(411f) Co-Processing of Methane and Higher Alkanes in a Staged Autothermal Reactor
AIChE Annual Meeting
2012
2012 AIChE Annual Meeting
Catalysis and Reaction Engineering Division
Catalytic Processing of Fossil and Biorenewable Feedstocks: Fuels II
Wednesday, October 31, 2012 - 10:10am to 10:30am
Staged autothermal reactors have previously been shown to enable ethanol and methanol dehydration reactions to occur at 100 milliseconds or less without a need for external heat input [1-2]. We aim to extend the staged autothermal reactor concept to hydrocracking and hydroisomerization of higher hydrocarbons. A reactor was fabricated containing a 0.5 wt % Pt/γ-Al2O3 stage mixed with 10 g of either H-BEA, HZSM-5, or USY and situated downstream of a 1 wt % Rh - 1 wt % Ce /α-Al2O3 stage. CH4, fed upstream to the Rh-Ce stage, formed oxidation products H2, CO, CO2, and H2O and released energy that heated the downstream zeolite stage. Hexane, decane, and 2-decanone were fed to the reactor between the two stages to avoid undesired oxidation reactions on the Rh-Ce stage.

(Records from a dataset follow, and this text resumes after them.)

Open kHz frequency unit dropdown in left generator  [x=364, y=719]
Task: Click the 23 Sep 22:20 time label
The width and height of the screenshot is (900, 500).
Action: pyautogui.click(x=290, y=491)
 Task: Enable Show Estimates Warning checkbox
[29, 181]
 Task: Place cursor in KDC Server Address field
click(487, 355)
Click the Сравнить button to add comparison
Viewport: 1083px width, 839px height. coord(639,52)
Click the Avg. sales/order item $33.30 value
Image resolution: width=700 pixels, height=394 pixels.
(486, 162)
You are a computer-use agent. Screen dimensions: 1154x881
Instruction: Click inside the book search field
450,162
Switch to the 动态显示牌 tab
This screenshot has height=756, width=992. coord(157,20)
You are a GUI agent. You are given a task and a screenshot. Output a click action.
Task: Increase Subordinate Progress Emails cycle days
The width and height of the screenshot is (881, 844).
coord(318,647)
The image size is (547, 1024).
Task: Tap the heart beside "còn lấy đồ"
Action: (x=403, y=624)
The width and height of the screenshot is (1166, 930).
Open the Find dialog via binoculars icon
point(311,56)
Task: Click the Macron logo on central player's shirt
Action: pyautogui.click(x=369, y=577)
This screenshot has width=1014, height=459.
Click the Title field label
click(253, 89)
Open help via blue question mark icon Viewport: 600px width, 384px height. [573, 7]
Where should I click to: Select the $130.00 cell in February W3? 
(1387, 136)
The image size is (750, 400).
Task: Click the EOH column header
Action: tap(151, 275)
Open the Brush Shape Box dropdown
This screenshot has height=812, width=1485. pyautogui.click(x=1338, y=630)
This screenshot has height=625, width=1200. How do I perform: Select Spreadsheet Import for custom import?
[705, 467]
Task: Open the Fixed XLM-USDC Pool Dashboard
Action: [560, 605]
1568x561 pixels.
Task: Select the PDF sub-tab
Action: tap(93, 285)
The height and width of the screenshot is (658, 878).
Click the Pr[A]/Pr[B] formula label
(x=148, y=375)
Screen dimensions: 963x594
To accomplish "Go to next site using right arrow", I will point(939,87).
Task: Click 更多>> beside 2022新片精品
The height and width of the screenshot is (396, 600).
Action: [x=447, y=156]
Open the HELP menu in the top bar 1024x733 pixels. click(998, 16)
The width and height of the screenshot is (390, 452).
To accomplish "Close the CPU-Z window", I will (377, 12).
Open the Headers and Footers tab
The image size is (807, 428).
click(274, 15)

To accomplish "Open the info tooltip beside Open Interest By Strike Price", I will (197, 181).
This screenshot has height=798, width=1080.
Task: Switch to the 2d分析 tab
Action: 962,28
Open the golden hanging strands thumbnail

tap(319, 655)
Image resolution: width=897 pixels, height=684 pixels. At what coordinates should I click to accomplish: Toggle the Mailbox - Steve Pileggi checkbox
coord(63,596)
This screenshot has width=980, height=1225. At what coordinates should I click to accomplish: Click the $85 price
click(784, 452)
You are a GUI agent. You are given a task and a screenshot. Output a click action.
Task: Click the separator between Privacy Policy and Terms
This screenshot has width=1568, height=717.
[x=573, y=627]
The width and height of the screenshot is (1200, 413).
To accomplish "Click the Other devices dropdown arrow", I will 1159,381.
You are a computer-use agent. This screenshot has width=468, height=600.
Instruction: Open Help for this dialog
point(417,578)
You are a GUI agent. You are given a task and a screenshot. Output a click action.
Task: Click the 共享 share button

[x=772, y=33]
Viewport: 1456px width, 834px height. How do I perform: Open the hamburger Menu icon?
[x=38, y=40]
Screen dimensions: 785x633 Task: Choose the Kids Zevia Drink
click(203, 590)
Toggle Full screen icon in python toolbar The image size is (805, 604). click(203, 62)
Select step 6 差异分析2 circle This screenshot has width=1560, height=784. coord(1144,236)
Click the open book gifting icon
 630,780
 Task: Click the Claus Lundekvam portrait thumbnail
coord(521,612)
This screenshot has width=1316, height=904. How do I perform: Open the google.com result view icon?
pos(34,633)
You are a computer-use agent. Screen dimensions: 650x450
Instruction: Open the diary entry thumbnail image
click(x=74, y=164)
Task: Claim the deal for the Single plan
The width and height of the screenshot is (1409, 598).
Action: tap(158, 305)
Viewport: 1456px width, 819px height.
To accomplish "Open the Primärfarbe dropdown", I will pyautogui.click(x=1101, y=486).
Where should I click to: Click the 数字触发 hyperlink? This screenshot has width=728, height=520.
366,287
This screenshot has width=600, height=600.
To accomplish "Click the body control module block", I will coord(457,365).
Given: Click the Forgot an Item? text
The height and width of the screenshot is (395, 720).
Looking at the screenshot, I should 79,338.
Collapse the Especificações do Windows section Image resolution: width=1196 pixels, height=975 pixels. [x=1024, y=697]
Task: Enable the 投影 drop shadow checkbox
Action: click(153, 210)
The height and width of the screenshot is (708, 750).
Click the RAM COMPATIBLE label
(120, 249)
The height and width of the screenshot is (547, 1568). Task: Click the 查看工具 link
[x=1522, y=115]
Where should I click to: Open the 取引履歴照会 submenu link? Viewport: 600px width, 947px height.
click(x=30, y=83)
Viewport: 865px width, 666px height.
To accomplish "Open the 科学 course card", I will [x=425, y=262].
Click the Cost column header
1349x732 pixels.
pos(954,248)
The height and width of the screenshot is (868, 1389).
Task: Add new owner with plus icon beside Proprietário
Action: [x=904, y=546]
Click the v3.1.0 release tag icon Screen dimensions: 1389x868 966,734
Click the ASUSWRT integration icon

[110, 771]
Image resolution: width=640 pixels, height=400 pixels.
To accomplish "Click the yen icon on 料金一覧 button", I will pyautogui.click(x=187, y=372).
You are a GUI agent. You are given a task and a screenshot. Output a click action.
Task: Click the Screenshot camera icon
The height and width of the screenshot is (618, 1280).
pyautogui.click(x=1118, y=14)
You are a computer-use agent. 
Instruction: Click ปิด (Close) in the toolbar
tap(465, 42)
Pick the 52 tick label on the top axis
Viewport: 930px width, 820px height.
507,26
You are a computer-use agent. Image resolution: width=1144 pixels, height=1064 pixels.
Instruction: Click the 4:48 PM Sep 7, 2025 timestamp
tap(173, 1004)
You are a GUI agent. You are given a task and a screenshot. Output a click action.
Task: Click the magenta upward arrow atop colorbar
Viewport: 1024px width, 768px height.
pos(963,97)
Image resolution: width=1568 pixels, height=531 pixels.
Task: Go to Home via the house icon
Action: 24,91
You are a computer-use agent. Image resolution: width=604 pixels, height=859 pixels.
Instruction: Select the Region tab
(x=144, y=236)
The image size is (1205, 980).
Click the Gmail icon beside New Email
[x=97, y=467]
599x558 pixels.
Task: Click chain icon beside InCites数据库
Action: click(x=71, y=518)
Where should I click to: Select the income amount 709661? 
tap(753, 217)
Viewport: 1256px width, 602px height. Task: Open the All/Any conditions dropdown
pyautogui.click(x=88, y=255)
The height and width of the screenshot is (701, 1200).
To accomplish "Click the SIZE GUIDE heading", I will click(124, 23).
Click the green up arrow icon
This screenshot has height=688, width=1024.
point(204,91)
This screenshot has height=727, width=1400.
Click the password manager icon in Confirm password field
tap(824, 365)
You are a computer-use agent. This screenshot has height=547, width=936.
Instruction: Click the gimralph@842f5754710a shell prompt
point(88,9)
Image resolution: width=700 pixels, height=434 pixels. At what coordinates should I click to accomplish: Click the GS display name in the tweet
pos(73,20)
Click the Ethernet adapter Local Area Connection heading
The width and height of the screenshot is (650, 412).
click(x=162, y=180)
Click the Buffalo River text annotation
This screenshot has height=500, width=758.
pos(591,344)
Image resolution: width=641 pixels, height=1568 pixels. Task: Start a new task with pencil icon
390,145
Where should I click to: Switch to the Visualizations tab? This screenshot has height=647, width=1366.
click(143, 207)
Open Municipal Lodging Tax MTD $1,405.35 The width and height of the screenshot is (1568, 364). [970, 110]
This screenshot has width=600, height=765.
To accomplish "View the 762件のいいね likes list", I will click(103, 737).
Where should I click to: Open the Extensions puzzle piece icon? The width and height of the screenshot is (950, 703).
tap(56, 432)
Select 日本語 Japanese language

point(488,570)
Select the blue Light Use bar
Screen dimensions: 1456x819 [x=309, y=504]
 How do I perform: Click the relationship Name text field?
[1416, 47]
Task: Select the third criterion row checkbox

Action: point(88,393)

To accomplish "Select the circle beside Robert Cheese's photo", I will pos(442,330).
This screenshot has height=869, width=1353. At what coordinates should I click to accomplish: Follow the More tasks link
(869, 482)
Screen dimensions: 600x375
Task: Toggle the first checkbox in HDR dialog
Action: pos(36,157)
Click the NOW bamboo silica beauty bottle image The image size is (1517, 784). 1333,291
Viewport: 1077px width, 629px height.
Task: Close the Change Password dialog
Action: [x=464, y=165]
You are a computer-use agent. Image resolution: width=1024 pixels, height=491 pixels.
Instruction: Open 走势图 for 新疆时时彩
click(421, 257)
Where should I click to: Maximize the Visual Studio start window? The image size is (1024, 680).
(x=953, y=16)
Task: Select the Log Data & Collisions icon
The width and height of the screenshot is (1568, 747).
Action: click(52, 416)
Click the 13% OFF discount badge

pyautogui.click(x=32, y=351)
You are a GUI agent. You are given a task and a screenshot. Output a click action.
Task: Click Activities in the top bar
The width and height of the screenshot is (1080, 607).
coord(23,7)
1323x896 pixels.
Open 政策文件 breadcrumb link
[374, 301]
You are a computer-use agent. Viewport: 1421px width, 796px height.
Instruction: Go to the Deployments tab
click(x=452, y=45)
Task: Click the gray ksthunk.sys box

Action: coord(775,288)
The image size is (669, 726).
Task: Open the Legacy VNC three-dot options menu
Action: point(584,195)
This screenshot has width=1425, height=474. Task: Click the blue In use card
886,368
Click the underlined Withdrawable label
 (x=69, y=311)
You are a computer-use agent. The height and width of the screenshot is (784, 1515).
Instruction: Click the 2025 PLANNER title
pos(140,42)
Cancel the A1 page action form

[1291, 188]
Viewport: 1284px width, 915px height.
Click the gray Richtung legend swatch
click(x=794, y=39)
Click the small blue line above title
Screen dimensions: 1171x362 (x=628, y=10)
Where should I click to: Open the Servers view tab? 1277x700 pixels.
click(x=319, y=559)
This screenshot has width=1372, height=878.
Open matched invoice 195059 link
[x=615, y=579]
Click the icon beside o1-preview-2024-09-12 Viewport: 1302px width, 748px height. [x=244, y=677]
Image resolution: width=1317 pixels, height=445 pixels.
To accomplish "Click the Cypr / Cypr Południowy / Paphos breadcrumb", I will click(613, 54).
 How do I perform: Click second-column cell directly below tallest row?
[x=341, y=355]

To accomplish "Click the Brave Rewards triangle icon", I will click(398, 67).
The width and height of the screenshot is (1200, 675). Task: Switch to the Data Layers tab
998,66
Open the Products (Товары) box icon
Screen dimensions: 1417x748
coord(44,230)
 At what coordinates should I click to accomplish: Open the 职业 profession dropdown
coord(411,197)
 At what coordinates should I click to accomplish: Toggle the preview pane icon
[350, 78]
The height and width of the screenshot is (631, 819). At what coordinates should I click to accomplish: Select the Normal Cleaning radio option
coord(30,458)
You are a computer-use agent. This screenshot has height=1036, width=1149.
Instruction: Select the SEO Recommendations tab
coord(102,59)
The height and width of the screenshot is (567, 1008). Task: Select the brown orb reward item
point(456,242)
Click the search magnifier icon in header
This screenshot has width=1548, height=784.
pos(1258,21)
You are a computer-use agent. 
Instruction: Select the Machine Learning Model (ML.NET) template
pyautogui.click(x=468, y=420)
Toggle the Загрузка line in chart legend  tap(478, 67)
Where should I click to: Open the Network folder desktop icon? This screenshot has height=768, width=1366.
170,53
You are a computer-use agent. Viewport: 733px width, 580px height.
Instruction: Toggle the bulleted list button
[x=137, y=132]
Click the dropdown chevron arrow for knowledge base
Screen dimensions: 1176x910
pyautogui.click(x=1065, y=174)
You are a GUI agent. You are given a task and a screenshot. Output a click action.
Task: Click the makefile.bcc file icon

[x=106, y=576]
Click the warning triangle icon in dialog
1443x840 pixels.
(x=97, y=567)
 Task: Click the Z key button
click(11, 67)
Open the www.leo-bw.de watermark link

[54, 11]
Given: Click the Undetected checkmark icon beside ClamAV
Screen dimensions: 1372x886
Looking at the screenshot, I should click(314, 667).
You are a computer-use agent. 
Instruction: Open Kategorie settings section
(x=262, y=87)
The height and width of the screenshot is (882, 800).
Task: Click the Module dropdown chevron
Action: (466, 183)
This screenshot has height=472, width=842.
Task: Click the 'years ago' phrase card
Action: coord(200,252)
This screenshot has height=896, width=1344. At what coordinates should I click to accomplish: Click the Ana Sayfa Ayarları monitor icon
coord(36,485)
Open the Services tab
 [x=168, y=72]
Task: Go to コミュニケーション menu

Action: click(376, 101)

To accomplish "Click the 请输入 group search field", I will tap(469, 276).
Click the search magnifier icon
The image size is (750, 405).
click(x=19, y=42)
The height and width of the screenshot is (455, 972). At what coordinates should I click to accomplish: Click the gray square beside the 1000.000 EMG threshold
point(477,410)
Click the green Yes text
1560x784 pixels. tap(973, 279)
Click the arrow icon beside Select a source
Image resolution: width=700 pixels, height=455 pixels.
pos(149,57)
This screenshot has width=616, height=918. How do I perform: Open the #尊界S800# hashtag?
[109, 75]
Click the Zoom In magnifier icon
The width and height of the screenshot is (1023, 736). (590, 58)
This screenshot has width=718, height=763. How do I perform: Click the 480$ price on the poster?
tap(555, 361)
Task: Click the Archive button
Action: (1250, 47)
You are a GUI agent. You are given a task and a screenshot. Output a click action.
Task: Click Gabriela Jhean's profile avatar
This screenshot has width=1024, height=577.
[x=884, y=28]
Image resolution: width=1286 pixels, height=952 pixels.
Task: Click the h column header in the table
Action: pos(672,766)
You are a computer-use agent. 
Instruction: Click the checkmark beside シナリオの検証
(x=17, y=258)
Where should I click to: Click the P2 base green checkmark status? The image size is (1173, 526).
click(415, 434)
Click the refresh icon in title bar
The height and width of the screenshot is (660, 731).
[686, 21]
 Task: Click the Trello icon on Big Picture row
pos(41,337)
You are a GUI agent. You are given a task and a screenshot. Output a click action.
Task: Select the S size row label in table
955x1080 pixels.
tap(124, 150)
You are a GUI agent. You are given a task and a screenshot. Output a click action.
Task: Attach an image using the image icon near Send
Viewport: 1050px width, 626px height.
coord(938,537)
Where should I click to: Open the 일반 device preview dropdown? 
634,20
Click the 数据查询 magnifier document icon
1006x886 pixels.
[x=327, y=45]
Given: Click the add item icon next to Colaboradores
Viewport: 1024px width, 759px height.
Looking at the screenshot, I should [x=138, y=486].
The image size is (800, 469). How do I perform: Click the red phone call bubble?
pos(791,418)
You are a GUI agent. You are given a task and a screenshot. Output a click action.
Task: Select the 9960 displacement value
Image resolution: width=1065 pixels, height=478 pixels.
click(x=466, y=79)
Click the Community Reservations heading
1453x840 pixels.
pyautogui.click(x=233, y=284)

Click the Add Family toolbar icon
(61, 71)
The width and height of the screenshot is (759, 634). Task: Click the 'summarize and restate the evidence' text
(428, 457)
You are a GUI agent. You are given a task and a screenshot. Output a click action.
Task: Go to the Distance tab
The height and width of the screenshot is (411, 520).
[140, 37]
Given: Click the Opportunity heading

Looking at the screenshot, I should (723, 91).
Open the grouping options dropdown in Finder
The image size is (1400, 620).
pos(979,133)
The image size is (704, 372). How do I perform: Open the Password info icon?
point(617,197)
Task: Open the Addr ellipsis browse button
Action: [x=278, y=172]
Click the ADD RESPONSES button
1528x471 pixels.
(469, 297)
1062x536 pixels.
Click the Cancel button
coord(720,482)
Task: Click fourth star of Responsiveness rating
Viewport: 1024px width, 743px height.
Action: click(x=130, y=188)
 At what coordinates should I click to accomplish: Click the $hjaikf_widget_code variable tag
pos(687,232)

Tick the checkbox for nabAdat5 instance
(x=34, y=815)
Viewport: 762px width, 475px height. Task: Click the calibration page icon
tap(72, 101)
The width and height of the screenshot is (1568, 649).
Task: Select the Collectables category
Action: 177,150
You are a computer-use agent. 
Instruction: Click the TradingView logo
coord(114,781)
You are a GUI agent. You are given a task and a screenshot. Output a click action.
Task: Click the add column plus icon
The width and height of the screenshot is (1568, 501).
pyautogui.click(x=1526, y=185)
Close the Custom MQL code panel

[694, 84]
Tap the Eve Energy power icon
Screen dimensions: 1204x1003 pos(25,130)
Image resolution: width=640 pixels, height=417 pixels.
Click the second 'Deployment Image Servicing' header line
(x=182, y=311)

Temperatures were changed by varying the separation distance between the stages. Conversion of decane over USY and HBEA was approximately twice as high as the conversion over HZSM-5 from 300 °C to 460 °C. The 12-member ring pore size of HBEA and USY reduces diffusion limitations of reactant molecules traveling through to an acid site leading to an increase in conversion [3]. The selectivity of aromatics formed from 2-decanone increased from 5% at 300 °C to 25% at 460 °C over HZSM-5. Aromatic formation may be promoted by an increased initial propene selectivity formed by 2-decanone hydroprocessing. At high conversions, more propene is consumed to form aromatics. Over all zeolites studied, selectivity of C5-6 compounds decreased with conversion while C2-3 compounds increased, indicating a series reaction was occurring. C5-6 products form first from decane and are then further decomposed. The increase in yield of C5+ products and the presence of branchedisomers indicates the feasibility of integrating a hydroprocessing catalyst with a partial oxidation catalyst in a single-pipe autothermal reactor.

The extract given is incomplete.